Document text START

Skip to content

Why We Built 40+ Connectors Instead of "Just Using a Warehouse"

The economics of buying versus building the fund-data layer

PS

Philipp Starovoytov

CTO & Co-Founder

7 min read

Every quarter, a CTO at a $500M-$2B fund sends us the same architecture diagram. Custodians and prime brokers feed into a general-purpose warehouse. A team of two data engineers stitches it together with dbt models. Reports go out. The board approves. The CTO asks: why does PlexiFact exist?

Here's the cost model that answers it.

The Hidden Build Cost

A general-purpose warehouse is a query engine. It does not understand alternative assets.

To turn it into something that produces a defensible NAV, you write the schema for trades. The schema for positions. The schema for corporate actions. The schema for fund admin reconciliation. The mapping from custodian feed format A to internal canonical format. The mapping from B. From C. From the prime broker's overnight trade file. From the OMS's intraday feed.

Three of these mappings break every quarter when a counterparty updates their export format. None of them are mentioned in the warehouse vendor's pitch deck.

We have measured this work across 20+ deployments. The build-out is 18 to 30 months of two senior data engineers writing connector code, schema layers, validation rules, and reconciliation logic. Loaded cost: $1.2M to $2M before the platform produces a single defensible report.

What PlexiFact Ships With

When we deploy at a new fund, we don't write any of that. We deploy:

  • 20+ Live connectors today (40+ on roadmap) covering custodians, prime brokers, fund admins, OMS, EMS, market data vendors, trade compression services, and corporate actions feeds
  • A canonical schema for trades, positions, NAV, performance, and investor allocations - already mapped from each connector's source format
  • A reconciliation engine that runs every break to either auto-resolve or escalate to a named owner
  • A governance layer that records every transformation and supports lineage queries from any output back to its source

This is what costs $95K to $295K in license depending on tier. Compare to $1.2M+ to build it once, plus ongoing maintenance forever.

Document text END
Given information START

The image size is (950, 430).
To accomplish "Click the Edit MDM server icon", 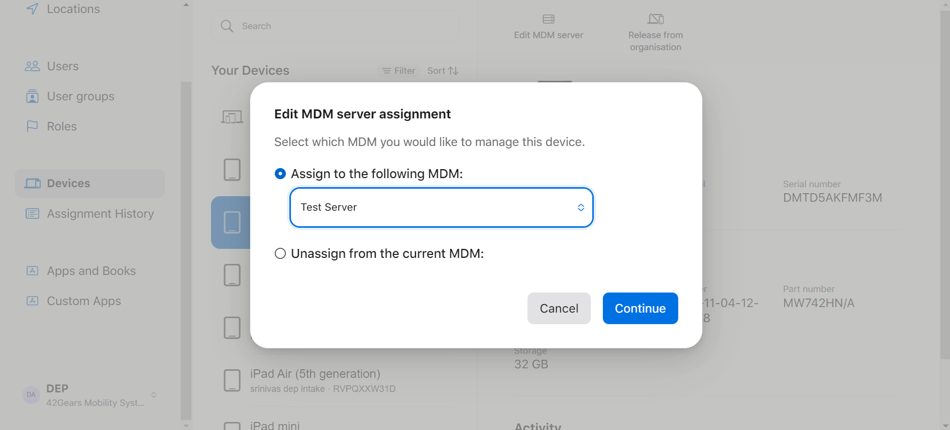I will click(548, 20).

Given information END

**Exercise 1:** Translate this sentence from the article on connectors versus warehouses into Spanish: "Three of these mappings break every quarter when a counterparty updates their export format."
**Exercise 2:** Please carry the article on building connectors versus using a warehouse forward from its final sentence.

**Exercise response 1:** Tres de estos mapeos se rompen cada trimestre cuando una contraparte actualiza su formato de exportación.

**Exercise response 2:**
Why "Just Use Snowflake" is Wrong

Snowflake is excellent at what it does. So is BigQuery. So is Databricks. They are general-purpose query engines that scale spectacularly.

They are not, and do not pretend to be, fund-data platforms. They have no opinion on what a trade looks like, what a position looks like, what corporate actions are, what counterparty risk is, or how to reconcile a custodian record against an OMS record.

You can build a fund-data platform on top of Snowflake. We have done it for clients. We have also done it for ourselves and decided to ship the result as a product. The economics for any single fund building it from scratch do not work.

When Build-from-Scratch Makes Sense

Two cases:

  1. The fund has a unique strategy that requires data the existing connector library doesn't cover. We've seen this in distressed credit and in physical commodity strategies. In those cases, we extend our connector library - we don't ask the fund to build their own.

  2. The fund has a 10+ engineer team and views the data platform as core IP they need to own. This is rare outside of multi-strategy platforms with $5B+ AUM and a quant DNA.

For everyone else - and that is the overwhelming majority of $300M-$7B funds - the buy-vs-build math is decided.

The Number That Matters

In every fund evaluation we've run, the deciding number is not the platform license cost. It is the loaded cost of the data engineers who would otherwise be writing the connector code, plus the opportunity cost of the 18 months they spend doing it instead of supporting the alpha-generating teams.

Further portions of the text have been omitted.